Let's work through a couple of scenarios.
If you have been working your way through this tutorial you would have learnt that noise plays a big part it determining how reliable and fast your broadband connection is. The level of noise can vary throughout the day which will impact the noise margin statistic from your router.
The best thing to do is to reboot your router and then take the attenuation, noise margin and bandwidth readings from your router once the connection is established.
We will start by looking at a connection that is not experiencing any problems.
Here are the readings from the router
Attenuation = 10.5db (Down) / 6db (Up)
Noise Margin = 6.5db (Down) / 9 db (Up)
Available Bandwidth = 19,716 Kb/s (Down) / 1,016Kb/s (Up) 
The first thing to look at is the Line Attenuation figure.
According to our graph an attenuation of 10.5db means that we are approxiamtely 800 metres from the exchange.
● ● ● ● ● ● ●
• [Goal 1] Reproduce word for word the section of the broadband tutorial that begins at the words "If you have" and stops after "from the exchange.".
• [Goal 2] Carry on writing the broadband tutorial from its final sentence.

• [Information supplied]
● ● ● ● ● ● ●
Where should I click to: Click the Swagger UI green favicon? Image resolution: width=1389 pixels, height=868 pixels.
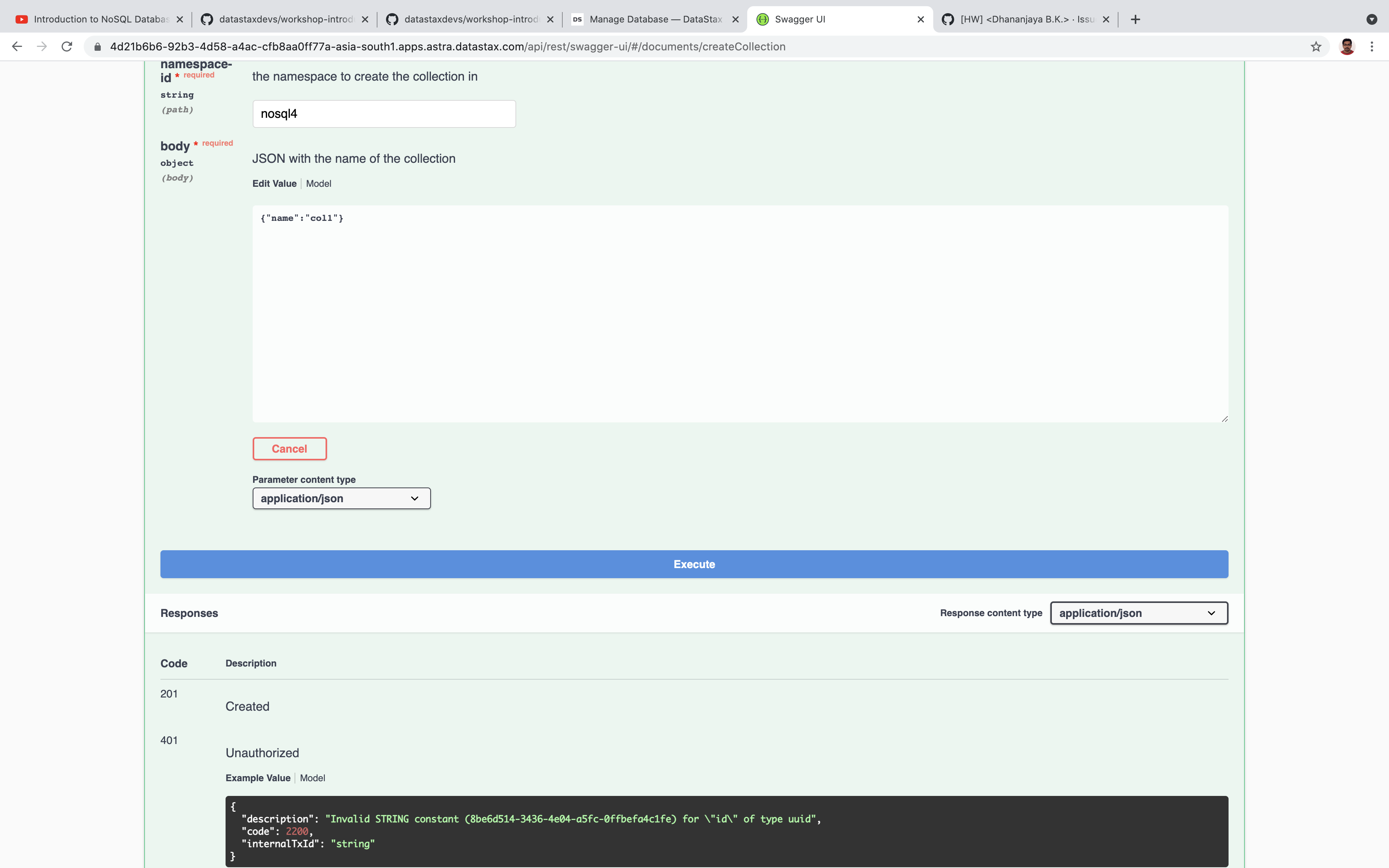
● ● ● ● ● ● ●
• [Task answer 1]
If you have been working your way through this tutorial you would have learnt that noise plays a big part it determining how reliable and fast your broadband connection is. The level of noise can vary throughout the day which will impact the noise margin statistic from your router.
The best thing to do is to reboot your router and then take the attenuation, noise margin and bandwidth readings from your router once the connection is established.
We will start by looking at a connection that is not experiencing any problems.
Here are the readings from the router
Attenuation = 10.5db (Down) / 6db (Up)
Noise Margin = 6.5db (Down) / 9 db (Up)
Available Bandwidth = 19,716 Kb/s (Down) / 1,016Kb/s (Up) 
The first thing to look at is the Line Attenuation figure.
According to our graph an attenuation of 10.5db means that we are approxiamtely 800 metres from the exchange.

• [Task answer 2]
Let's check whether this is actually the case. There are a number of tools available to check the distance from the exchange. The one we have used can be found at the Sam Knows website - Sam Knows Broadband Distance Checker
 
According to the Sam Knows website we are approxiamtely 320 metres from the exchange however it warns us that this is the Straight Line Distance and that the cable connecting our property to the exchange is likely to weave its way up and down the street so it will always be a bit longer.
We are therefore happy that in this scenario, the attenuation figure is OK and there are no problems with the cabling from our property to the exchange
If the attenuation figure had been much higher, for example at 40 db indicating we are nearly 3Km from the exchange, then this could indicate a problem.
Also, the upstream attenuation is always lower than the downstream attenuation. If this isn't the case it normally indicates a problem
Finally, the attenuation figure might vary slightly at different times of the day and year. If you see it vary by more than 5db then this could be systematic of a problem.
 
Let's now take a look at our Noise Margin
It's 6.5 db. This suggests that we are set up to receive the fastest speeds that we can and that there is not much noise on the line.
 
To calculate the maximum line rate achievable we need to combine the difference between the noise margin from our router and the one we use in the graph with the attenuation figure to see where it meets the curve on our ADSL graph
 
We can see that the maximum line rate achievable is 22.2 Mb. We know that the available bandwidth is never 100% due to overheads on the network but we can assume that we can get close to 90%.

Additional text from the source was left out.